A run of records:
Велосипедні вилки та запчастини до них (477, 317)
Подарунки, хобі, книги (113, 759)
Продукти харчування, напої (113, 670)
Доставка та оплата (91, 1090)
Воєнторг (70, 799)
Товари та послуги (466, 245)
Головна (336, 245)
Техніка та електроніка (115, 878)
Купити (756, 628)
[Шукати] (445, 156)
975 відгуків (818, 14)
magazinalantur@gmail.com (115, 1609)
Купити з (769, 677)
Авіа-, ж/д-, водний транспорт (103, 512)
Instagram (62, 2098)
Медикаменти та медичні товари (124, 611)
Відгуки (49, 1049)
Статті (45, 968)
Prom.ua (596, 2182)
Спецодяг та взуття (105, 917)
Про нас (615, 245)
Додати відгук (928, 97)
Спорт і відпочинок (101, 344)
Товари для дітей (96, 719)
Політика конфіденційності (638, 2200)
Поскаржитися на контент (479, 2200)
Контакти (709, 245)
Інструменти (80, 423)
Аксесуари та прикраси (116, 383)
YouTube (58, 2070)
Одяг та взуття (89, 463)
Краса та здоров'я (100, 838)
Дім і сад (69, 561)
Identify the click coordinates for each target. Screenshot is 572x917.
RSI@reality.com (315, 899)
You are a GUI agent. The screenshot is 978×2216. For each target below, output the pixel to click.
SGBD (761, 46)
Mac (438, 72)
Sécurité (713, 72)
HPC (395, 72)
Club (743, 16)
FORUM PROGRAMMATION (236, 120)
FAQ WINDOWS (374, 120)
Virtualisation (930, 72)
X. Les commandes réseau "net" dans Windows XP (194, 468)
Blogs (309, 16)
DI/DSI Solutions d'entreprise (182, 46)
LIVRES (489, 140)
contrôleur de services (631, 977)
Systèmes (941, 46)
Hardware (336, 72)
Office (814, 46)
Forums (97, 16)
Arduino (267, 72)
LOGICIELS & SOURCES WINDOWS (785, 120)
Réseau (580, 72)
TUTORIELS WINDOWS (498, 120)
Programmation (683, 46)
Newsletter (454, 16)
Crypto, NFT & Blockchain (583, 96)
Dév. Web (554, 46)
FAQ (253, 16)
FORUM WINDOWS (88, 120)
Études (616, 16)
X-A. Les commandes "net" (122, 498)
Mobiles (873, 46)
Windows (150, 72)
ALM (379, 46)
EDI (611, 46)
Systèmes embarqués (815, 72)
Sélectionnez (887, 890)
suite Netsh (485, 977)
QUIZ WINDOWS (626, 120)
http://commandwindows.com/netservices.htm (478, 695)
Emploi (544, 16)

● **YOUR OBJECTIVE**
Number every line above in order, one per entry, and leave out any blank lines.

● **THE ANSWER**
1. Велосипедні вилки та запчастини до них (477, 317)
2. Подарунки, хобі, книги (113, 759)
3. Продукти харчування, напої (113, 670)
4. Доставка та оплата (91, 1090)
5. Воєнторг (70, 799)
6. Товари та послуги (466, 245)
7. Головна (336, 245)
8. Техніка та електроніка (115, 878)
9. Купити (756, 628)
10. [Шукати] (445, 156)
11. 975 відгуків (818, 14)
12. magazinalantur@gmail.com (115, 1609)
13. Купити з (769, 677)
14. Авіа-, ж/д-, водний транспорт (103, 512)
15. Instagram (62, 2098)
16. Медикаменти та медичні товари (124, 611)
17. Відгуки (49, 1049)
18. Статті (45, 968)
19. Prom.ua (596, 2182)
20. Спецодяг та взуття (105, 917)
21. Про нас (615, 245)
22. Додати відгук (928, 97)
23. Спорт і відпочинок (101, 344)
24. Товари для дітей (96, 719)
25. Політика конфіденційності (638, 2200)
26. Поскаржитися на контент (479, 2200)
27. Контакти (709, 245)
28. Інструменти (80, 423)
29. Аксесуари та прикраси (116, 383)
30. YouTube (58, 2070)
31. Одяг та взуття (89, 463)
32. Краса та здоров'я (100, 838)
33. Дім і сад (69, 561)
34. Identify the click coordinates for each target. Screenshot is 572x917.
35. RSI@reality.com (315, 899)
36. You are a GUI agent. The screenshot is 978×2216. For each target below, output the pixel to click.
37. SGBD (761, 46)
38. Mac (438, 72)
39. Sécurité (713, 72)
40. HPC (395, 72)
41. Club (743, 16)
42. FORUM PROGRAMMATION (236, 120)
43. FAQ WINDOWS (374, 120)
44. Virtualisation (930, 72)
45. X. Les commandes réseau "net" dans Windows XP (194, 468)
46. Blogs (309, 16)
47. DI/DSI Solutions d'entreprise (182, 46)
48. LIVRES (489, 140)
49. contrôleur de services (631, 977)
50. Systèmes (941, 46)
51. Hardware (336, 72)
52. Office (814, 46)
53. Forums (97, 16)
54. Arduino (267, 72)
55. LOGICIELS & SOURCES WINDOWS (785, 120)
56. Réseau (580, 72)
57. TUTORIELS WINDOWS (498, 120)
58. Programmation (683, 46)
59. Newsletter (454, 16)
60. Crypto, NFT & Blockchain (583, 96)
61. Dév. Web (554, 46)
62. FAQ (253, 16)
63. FORUM WINDOWS (88, 120)
64. Études (616, 16)
65. X-A. Les commandes "net" (122, 498)
66. Mobiles (873, 46)
67. Windows (150, 72)
68. ALM (379, 46)
69. EDI (611, 46)
70. Systèmes embarqués (815, 72)
71. Sélectionnez (887, 890)
72. suite Netsh (485, 977)
73. QUIZ WINDOWS (626, 120)
74. http://commandwindows.com/netservices.htm (478, 695)
75. Emploi (544, 16)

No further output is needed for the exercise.